Didi shares fell 22% early in trading after the Chinese government blocked the download of the company’s app. The move appears to be part of a broader crackdown on the country, and a Chinese cabinet official said regulators were adopting new measures to monitor cross-border data security and potential securities fraud, according to Reuters.
The action by Chinese regulators comes less than a week after Didi listed his shares in the United States. Two recent small quotes – Full Truck Alliance and Kanzhun – are also under scrutiny by regulators and saw their shares drop sharply on Tuesday morning.

Concerns about investing in Chinese stocks have grown in recent years, with former President Donald Trump trying to ban investments in companies with links to the Chinese military and US regulators pushing for further scrutiny of certain foreign inscriptions.

Investment firm Oppenheimer said in a memo that U.S. efforts for greater oversight could be a cause of these safety reviews.

“We believe these cybersecurity reviews are likely due to China’s concerns about the leakage of sensitive data to foreign countries, as the United States has passed legislation that would require Chinese companies listed on U.S. stock exchanges to allow the public US Company Accounting Oversight Board (PCAOB) to audit their auditors. work or withdraw from US stock markets, ”the note said.

Bank of America analyst Eddie Leung said in a note that reviewing government data could be an ongoing risk factor for investors.

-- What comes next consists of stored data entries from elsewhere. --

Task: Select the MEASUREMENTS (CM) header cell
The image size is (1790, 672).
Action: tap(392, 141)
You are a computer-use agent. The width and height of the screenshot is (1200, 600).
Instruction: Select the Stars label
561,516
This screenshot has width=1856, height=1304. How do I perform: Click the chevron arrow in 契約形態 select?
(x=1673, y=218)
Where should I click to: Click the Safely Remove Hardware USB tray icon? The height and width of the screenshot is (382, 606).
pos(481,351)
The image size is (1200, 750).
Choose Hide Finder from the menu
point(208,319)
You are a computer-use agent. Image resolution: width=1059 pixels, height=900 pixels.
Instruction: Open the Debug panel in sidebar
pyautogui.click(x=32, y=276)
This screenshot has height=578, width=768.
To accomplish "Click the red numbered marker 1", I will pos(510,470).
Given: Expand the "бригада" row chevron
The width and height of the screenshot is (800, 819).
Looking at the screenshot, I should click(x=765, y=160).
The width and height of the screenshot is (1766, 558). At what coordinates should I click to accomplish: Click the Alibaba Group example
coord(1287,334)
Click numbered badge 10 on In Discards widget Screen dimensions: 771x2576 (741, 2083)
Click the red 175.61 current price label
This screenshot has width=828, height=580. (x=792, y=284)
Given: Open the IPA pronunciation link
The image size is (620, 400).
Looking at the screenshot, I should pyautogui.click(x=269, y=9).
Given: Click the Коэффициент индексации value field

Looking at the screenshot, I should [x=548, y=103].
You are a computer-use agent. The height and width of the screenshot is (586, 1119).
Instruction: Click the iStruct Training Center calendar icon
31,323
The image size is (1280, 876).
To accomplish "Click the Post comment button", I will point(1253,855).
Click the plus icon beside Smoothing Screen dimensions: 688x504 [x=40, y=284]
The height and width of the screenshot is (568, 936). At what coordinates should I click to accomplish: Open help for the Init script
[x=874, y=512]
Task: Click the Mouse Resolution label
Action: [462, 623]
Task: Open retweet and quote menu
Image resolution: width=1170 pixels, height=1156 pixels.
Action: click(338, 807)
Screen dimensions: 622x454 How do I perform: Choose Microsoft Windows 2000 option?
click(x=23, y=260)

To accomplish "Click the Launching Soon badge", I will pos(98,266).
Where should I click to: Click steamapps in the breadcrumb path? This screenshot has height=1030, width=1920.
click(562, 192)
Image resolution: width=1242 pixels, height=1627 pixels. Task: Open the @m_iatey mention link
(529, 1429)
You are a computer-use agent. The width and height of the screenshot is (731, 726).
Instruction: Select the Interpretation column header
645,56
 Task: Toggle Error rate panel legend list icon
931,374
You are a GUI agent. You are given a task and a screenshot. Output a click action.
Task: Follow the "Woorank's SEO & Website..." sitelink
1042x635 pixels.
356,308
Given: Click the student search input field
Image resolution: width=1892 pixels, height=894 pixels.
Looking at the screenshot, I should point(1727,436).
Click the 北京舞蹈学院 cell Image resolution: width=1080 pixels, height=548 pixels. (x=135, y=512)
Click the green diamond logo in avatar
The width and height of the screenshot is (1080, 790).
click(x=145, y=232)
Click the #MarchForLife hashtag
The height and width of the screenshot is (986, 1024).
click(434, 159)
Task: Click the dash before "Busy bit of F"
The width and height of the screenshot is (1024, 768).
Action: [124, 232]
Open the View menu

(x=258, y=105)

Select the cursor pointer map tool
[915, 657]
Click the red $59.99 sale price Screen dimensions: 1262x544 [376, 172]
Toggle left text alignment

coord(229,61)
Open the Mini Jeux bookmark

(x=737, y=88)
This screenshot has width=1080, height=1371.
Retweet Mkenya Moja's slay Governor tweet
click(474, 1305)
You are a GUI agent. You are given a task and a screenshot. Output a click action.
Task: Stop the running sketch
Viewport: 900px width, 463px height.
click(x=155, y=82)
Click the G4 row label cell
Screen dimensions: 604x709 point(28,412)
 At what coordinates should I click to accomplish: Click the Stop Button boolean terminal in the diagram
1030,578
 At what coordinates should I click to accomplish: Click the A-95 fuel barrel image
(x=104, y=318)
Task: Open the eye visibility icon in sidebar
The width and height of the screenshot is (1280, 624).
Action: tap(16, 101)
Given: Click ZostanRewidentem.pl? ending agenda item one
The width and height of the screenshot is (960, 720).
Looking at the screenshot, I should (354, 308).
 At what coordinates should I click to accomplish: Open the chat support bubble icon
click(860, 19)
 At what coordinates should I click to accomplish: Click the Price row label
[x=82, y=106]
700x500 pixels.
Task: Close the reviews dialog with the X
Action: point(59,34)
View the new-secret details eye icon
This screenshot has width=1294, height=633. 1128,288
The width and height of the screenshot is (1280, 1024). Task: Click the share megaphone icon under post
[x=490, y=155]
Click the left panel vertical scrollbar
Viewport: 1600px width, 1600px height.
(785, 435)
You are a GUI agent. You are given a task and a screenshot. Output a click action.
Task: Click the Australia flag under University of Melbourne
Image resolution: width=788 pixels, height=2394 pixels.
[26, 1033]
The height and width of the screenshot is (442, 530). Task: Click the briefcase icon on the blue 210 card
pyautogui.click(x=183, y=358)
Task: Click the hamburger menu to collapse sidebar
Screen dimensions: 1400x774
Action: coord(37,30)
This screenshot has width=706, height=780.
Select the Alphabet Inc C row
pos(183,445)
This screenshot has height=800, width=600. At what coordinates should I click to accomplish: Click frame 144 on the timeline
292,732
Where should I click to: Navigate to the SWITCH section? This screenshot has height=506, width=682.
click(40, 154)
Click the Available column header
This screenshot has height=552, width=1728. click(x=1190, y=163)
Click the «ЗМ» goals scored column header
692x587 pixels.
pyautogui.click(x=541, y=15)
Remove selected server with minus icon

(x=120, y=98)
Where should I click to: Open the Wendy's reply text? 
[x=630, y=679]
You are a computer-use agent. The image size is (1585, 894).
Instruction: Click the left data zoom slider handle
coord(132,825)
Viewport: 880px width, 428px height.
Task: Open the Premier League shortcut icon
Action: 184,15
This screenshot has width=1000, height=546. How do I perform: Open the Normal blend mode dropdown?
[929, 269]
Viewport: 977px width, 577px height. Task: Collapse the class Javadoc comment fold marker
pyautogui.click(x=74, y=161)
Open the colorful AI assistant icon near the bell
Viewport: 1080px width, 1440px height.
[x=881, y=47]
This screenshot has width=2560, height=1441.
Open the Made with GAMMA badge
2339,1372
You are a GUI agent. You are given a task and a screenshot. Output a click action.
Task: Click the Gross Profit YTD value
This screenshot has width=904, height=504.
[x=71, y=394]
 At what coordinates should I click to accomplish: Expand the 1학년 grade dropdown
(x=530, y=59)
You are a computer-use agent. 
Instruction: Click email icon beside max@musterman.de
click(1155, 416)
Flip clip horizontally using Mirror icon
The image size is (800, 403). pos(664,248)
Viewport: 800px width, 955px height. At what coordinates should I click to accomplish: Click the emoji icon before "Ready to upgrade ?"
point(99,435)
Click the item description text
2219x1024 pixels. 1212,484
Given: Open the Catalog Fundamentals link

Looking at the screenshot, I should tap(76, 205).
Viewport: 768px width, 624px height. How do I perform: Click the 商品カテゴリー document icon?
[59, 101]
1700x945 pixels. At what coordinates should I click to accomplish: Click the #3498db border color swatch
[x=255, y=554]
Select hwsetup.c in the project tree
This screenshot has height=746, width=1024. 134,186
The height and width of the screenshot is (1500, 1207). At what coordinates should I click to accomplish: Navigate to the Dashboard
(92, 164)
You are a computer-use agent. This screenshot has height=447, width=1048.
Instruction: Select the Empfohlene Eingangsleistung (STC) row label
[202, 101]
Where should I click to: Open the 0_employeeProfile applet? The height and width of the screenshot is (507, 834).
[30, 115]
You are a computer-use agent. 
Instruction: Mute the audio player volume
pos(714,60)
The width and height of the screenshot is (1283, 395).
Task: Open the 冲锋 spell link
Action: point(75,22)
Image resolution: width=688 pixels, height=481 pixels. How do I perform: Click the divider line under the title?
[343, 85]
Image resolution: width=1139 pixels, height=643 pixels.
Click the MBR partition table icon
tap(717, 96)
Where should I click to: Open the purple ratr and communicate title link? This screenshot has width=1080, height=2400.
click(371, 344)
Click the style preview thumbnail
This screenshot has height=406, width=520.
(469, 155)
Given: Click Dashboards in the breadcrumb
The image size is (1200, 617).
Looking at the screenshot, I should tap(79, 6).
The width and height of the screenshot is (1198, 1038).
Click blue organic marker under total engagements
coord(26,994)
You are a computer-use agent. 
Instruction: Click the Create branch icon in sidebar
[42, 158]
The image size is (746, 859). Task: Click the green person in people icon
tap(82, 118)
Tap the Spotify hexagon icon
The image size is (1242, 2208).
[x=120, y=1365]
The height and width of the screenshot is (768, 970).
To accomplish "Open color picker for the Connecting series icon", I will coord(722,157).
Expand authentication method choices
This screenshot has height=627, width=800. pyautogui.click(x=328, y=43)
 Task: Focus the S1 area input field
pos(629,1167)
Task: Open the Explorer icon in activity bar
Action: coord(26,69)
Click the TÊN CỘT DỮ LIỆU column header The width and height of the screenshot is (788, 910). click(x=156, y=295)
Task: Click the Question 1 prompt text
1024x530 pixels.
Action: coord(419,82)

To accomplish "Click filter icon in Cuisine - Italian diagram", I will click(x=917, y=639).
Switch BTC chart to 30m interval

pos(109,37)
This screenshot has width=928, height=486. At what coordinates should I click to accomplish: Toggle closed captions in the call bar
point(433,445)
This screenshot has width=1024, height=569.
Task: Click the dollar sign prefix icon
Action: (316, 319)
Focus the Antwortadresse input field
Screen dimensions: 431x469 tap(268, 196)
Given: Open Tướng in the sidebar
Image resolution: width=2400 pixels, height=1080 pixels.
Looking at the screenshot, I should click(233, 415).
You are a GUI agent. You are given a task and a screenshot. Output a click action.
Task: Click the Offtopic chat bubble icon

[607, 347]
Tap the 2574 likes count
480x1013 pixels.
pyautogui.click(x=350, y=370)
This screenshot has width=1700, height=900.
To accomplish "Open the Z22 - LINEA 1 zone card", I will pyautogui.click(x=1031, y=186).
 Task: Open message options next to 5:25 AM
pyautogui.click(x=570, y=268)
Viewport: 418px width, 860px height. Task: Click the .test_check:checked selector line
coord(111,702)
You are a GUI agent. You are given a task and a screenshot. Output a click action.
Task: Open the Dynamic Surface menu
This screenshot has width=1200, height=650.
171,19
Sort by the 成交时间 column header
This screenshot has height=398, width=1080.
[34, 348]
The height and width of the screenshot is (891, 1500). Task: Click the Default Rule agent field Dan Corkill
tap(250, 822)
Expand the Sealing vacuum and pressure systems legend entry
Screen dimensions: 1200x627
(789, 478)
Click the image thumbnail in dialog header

“Geopolitical factors may play a role, and there is a material possibility that data security inspection will become standard procedure for large Chinese internet companies planning overseas listings in the future,” the note said. .

An exception to Tuesday morning’s struggles was Weibo, which climbed 12% after Reuters reported that the chairman of the company was negotiating a deal to privatize the social media company.

—Michael Bloom of CNBC contributed to this report.